ISIS Brides

ISIS+Brides

Laura Lynch, Managing Editor

In the recent months, it has become nearly impossible to watch the news without seeing a headline that screams “ISIS.” The militant Islamic extremist group has been causing widespread fear after committing several public acts of terror, including releasing a video recording of the beheading of US Army Vet and Aid Worker Peter Kassig. ISIS has also had a disturbing effect on several young Western Muslim women.

In November of 2013, Aqsa Mahmood, a 19-year-old from Glasgow, UK, left her family, affluent neighborhood, and first-class education behind to join the rebel movement in Aleppo in Northern Syria. According to Aqsa’s parents, “She was the best daughter you could have. We just don’t know what happened to her. She loved school. She was very friendly” (CNN.com). Aqsa’s parents also insist that there were no signs indicating that Aqsa harbored extremist beliefs.

How then, did a girl who helped her handicapped grandmother, read Harry Potter, and “was afraid of the dark,” develop into an extremist?

According to CNN.com, Aqsa was, and still is, prolific on social media, specifically twitter where she “advocates for ISIS and Islamic caliphates” and attacks on Western countries. Family lawyer Aamer Anwar explained that Aqsa was a “bedroom radical,” and was most likely influenced by watching online sermons and meeting people online who proposed, and then initiated the trek from Glasgow to Syria.

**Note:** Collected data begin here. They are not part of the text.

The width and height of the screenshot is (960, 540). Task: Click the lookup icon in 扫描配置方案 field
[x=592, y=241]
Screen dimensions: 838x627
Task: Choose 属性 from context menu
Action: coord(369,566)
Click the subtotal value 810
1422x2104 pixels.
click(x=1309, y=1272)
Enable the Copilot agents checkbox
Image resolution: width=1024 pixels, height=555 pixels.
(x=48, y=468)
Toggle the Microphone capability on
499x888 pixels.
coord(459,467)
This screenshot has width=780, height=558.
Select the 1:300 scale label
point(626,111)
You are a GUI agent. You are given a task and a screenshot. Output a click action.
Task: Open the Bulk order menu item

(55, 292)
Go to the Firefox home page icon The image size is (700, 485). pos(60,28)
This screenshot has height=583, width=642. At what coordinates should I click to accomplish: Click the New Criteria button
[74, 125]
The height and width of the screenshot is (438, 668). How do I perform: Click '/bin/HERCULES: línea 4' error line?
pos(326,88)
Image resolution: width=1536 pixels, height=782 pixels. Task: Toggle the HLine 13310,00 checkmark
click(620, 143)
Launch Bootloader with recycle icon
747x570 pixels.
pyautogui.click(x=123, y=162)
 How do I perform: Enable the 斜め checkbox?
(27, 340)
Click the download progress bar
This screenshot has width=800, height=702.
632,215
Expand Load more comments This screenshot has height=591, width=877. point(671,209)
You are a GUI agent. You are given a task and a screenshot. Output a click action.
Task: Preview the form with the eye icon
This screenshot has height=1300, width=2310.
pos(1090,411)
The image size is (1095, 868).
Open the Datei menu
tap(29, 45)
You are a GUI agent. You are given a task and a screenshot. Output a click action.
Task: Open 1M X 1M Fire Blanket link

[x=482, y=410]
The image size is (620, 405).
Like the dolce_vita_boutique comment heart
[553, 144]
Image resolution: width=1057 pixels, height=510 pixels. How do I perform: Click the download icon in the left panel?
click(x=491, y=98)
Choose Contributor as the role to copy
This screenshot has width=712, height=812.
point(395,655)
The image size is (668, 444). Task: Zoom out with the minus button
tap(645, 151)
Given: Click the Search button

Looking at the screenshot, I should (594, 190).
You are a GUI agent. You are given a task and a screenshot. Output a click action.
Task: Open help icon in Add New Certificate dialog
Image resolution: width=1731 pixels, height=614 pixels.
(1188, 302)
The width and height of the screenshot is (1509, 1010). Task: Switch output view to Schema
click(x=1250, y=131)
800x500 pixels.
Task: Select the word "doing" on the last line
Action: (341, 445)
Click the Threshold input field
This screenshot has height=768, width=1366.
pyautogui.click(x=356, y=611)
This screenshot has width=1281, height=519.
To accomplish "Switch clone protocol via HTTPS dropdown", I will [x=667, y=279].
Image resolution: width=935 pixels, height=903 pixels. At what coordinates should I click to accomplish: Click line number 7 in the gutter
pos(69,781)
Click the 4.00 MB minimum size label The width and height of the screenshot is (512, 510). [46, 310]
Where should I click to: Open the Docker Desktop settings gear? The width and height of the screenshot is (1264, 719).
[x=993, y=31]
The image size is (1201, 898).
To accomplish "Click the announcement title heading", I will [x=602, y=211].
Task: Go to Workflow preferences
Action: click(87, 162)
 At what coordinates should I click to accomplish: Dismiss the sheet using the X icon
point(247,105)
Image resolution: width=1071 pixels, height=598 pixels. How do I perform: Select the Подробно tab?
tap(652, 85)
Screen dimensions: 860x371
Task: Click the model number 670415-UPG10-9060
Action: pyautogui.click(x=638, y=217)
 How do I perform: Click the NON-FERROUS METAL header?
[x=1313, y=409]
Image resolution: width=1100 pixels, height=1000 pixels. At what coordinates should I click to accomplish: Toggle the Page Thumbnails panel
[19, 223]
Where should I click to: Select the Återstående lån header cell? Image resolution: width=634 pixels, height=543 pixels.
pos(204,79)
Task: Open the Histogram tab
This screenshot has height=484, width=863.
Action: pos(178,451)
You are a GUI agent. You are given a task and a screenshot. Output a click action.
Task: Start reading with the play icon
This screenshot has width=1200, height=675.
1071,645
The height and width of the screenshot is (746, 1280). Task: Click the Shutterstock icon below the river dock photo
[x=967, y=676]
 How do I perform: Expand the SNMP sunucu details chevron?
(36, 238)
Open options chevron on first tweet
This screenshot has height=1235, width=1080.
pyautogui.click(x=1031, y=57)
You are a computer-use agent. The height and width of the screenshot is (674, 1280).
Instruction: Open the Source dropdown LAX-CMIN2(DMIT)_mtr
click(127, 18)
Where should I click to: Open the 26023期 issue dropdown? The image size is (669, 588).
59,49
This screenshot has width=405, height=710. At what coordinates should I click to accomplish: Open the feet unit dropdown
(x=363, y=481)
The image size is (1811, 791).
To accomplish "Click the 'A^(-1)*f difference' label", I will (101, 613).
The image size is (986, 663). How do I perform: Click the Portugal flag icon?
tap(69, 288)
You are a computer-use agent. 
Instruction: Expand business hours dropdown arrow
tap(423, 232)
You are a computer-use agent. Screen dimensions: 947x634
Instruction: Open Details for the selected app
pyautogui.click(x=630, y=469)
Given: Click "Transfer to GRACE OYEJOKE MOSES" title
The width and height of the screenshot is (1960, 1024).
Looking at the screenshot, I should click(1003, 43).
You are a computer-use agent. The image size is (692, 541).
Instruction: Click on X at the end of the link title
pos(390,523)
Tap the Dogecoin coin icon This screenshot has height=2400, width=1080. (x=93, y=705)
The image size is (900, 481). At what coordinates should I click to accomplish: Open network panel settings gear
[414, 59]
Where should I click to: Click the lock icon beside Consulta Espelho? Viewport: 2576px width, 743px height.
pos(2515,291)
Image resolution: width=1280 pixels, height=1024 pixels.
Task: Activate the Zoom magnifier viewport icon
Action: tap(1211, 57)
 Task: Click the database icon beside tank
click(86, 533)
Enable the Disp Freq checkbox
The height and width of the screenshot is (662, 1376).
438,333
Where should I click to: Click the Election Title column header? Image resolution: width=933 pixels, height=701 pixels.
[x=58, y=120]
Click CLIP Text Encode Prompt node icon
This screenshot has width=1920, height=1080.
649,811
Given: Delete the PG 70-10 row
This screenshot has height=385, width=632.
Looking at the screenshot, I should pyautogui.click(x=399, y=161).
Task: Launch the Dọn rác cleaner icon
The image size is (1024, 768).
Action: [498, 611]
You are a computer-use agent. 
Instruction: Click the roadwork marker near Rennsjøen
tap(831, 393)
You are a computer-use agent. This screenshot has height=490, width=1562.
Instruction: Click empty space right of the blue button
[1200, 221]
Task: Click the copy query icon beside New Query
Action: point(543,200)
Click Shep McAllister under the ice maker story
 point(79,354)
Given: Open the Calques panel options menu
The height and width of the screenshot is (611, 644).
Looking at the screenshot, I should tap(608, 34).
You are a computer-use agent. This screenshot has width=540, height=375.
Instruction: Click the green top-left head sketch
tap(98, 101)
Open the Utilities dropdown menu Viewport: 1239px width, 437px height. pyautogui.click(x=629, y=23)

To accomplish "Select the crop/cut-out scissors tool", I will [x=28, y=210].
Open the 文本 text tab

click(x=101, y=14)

Aqsa’s parents keep in touch with their daughter through online chats and share that she joined the movement in hopes of becoming a martyr. Despite a public appeal to Aqsa to return home, her family still remains in agony; and with an additional fear. According to her father, Aqsa sent a message with the news that due to local custom, she was obliged to find a husband, or “mahram,” (male guardian), essentially making Aqsa an “ISIS bride,” an unfortunate trend that has grown in the past year and a half since Aqsa’s disappearance.

According to the Institute for Strategic Dialogue in London, at least 550 Western Women have fled to Syria to join ISIS and other Islamic terrorists. Most recently two 15-year-old girls and one 16-year-old girl from the Bethnal Green Academy in London have fled home and have reportedly been seen on various airport feeds boarding a plane from Turkey to Syria.

Why do these girls go? What motivates them? Law Professor Jayne Huckerby of Duke University’s International Human Rights Clinic explains that in many cases, they leave for “the same reason as men.” These women “celebrate the violence of ISIS unequivocally,” sharing their fascination on social media.

Additional factors contributing to the trend include alienation and discrimination as young Muslim women in Western society or simply “a sense of adventure,” sparked by the “sanitized” version of ISIS on social media.
Unfortunately, for women who arrive and find that life as an ISIS bride is not as expected, “there’s little hope to undo the mistake,” says Huckerby. “There are women who are going there and finding the reality is not what they were sold on social media by ISIS, and they want to come back, but government policies at the moment are not encouraging return.”